© Suzanne Tucker/ShutterstockResearch based on brain scans could help scientists find novel ways to diagnose pedophilia.
The brain circuits that respond to faces and sex appear to activate abnormally in pedophiles when they look at children's faces, scientists say.

These new findings could lead to novel ways to diagnose pedophiles, and could shed light on the evolutionary roots of sex, the researchers added.

In the animal kingdom, there may be a number of mechanisms preventing adults from attempting sex with children. For example, "pheromones emitted by child mice inhibit sexual behavior of adult male mice," said lead study author Jorge Ponseti, a sex researcher at Christian-Albrechts University of Kiel in Germany. "If scientists inhibited these pheromones in the child mice, adult male mice started to mate with these babies."

Roots of a pedophile

To learn more about the roots of abnormal attraction to children in humans, the researchers scanned the brains of 56 men - 11 heterosexual pedophiles, 13 homosexual pedophiles, 18 nonpedophile heterosexuals and 14 nonpedophile homosexuals - using functional magnetic resonance imaging (fMRI).

The institute where Ponseti and his colleagues work offers pedophilic men free and totally anonymous psychiatric treatment. "We asked some of these men if they were willing to participate in our study," Ponseti said. "Others came to us because a judge told them to do psychotherapy."

As the researchers scanned the brains of the volunteers, they briefly flashed pictures of men's, women's, boys' and girls' faces at the volunteers in random order. The researchers asked the men to rate the attractiveness of each face after the brain scans.

In the men who were attracted to adults, images of adult faces activated a number of brain regions significantly more than child faces did. These areas of the brain, such as occipital areas, the ventrolateral prefrontal cortex, the putamen and nucleus caudatus, are known to help people respond to both faces and sexual behavior. These same regions were significantly more active in pedophiles when they were shown child faces than when they were shown adult faces.

Testing pedophilia

These findings could help lead to a reliable test for pedophilia based on brain responses to child faces, Ponseti said.

"When it comes to psychotherapy of child-sex offenders, it is important to know whether an offender has a pedophilic orientation or not," Ponseti said. "In half of first-time child-sex offenders, the offenders are not pedophilic - they may have problems with adult females, such as not knowing how to approach them, so they turn to children instead."

However, Ponseti noted that more research is needed. "It is important to find out if an adult's brain shows an increased response to child faces because they are normally constantly exposed to child faces and not because they are pedophiles - for instance, if they are teachers, or someone who works with children," Ponseti said.

It remains uncertain why pedophilia happens in humans. Pedophiles may have experienced problems in brain development at a young age. For instance, "there is an increased number of head injuries before 12 years of age in pedophiles," Ponseti said.

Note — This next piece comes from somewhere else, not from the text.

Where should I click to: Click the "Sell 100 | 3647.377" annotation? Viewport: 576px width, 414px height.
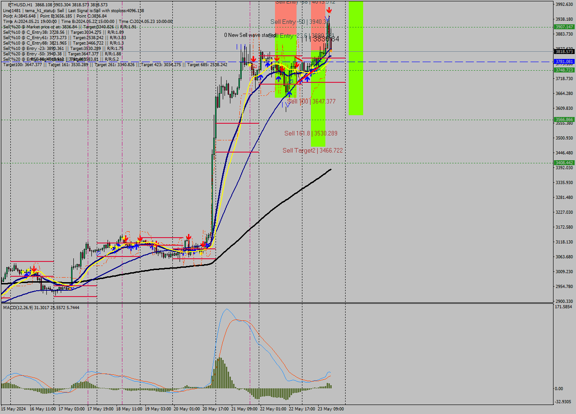(311, 101)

Future research could shed light on how sexual impulses get disrupted in pedophiles.

"There is a theory that mating behavior and nurturing behavior have a common evolutionary origin," Ponseti said. "There are several examples of links between mating and nurturing behavior. For instance, kissing is linked with mating, but there is also kiss-feeding, a nurturing behavior, where mothers feed their babies by passing food using their mouths. Another example is stimulation of female breasts in sexual interactions, and how female breasts are obviously also linked with nurturing behavior."

"My idea is that, in pedophiles, brain development problems may lead to abnormal communication in the brain between the nurturing and mating domains," Ponseti said. "We are currently doing more experiments to show if this is true."

The scientists detailed their findings online May 21 the journal Biology Letters.